Now, Windows has a limit related to this. No matter how many possible audio output devices your system has, Windows can only use ONE of these at a time. So it can direct digital signals to create analog audio output to either the chip on the mobo, or to the one on the video card, but not both simultaneously. Very commonly at the time that you first install a video card with an HDMI output on it (and hence containing its own audio chip), the card's Install routines install device drivers both for the video system and for the card's audio system. THEN it also goes into Windows configuration settings and sets them to use the VIDEO card's audio system, instead of any mobo-based system. Apparently that was done in your case, because you DO get audio out of your monitor's speakers, and that is fed from your video card's HDMI cable.

Because Windows is now set to send audio out through the video card, it will NOT try to generate any audio by the mobo chip that feeds its signals out of the mobo's rear panel jacks, and also the front panel headphone jacks. That's why you get no audio from any of those jacks.

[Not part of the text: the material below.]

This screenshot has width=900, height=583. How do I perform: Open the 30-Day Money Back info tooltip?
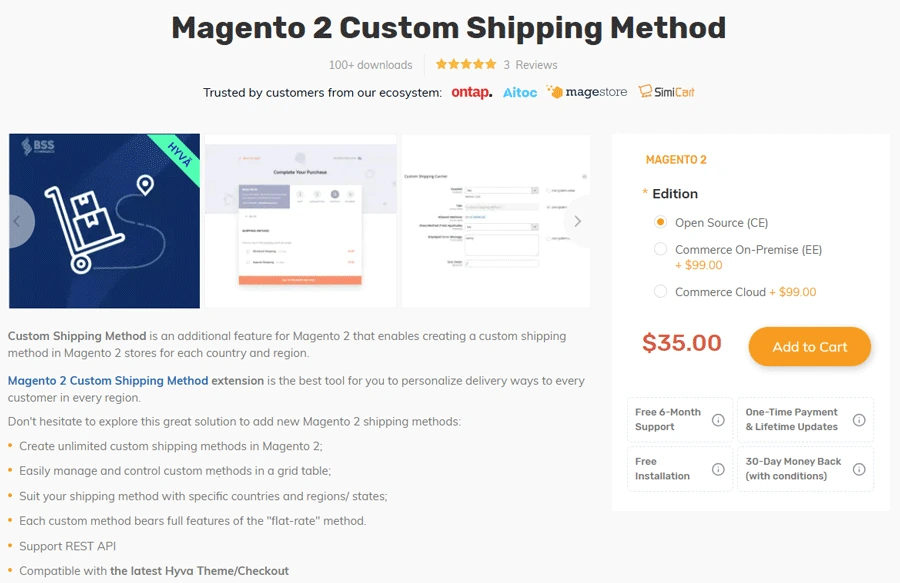[859, 469]
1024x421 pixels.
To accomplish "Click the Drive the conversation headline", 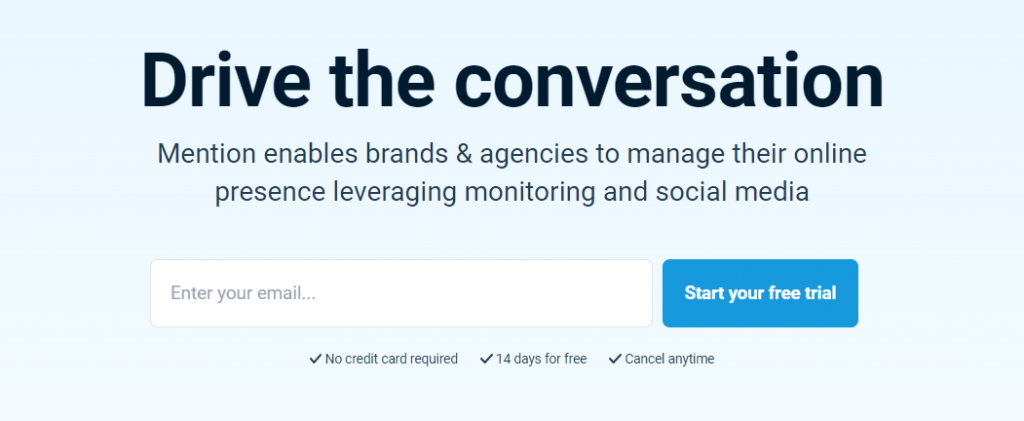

YOU can change this any time you want to. Click at bottom left on the Windows Start icon, choose System ... Sounds. Look in there for a place you can set the Default Sound Output Device. (There also will be a similar item for Default Sound Recording Device, which can be set separately.) In there should be a chooser slot or window with options for your mobo system (usually Realtek) and your video card system (named for the card maker). It will be set now for the video card system. Simply choose instead the Realtek Audio system on your mobo and back out. Now ALL audio will come out of your mobo jacks (rear panel and front jacks), and none via the HDMI cable to your monitor. This does mean that your monitor will NOT give you any sound output. IF you need to have sound there, and IF your monitor has a separate jack for INPUT of audio, you can connect to that input and feed it from your computer's rear panel light green jack. Or, of course, you can just use your other speakers normally plugged into the rear panel jacks. OR, you can simply go into that Default Audio Output chooser and change it for whatever work you are doing.